▸ Directions for this task
Quote precisely the final stretch of the listing: start at the line containing "Task: Insert the square root symbol" and stop after the last line.

▸ Material for the task
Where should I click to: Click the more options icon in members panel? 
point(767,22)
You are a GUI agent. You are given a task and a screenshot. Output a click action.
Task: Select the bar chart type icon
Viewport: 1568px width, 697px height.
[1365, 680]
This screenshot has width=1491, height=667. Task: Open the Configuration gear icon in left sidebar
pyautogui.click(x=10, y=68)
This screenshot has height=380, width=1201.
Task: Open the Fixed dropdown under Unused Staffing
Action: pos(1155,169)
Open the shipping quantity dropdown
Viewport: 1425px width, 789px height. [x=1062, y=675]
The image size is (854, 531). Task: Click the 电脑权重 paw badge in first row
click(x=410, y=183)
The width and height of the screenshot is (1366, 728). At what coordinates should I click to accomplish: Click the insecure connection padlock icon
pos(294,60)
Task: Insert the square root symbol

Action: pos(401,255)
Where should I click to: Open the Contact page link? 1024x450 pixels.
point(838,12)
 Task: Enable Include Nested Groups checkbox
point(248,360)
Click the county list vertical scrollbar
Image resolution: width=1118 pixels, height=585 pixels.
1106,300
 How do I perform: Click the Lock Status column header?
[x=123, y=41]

▸ Answer to the exercise
Task: Insert the square root symbol

Action: pos(401,255)
Where should I click to: Open the Contact page link? 1024x450 pixels.
point(838,12)
 Task: Enable Include Nested Groups checkbox
point(248,360)
Click the county list vertical scrollbar
Image resolution: width=1118 pixels, height=585 pixels.
1106,300
 How do I perform: Click the Lock Status column header?
[x=123, y=41]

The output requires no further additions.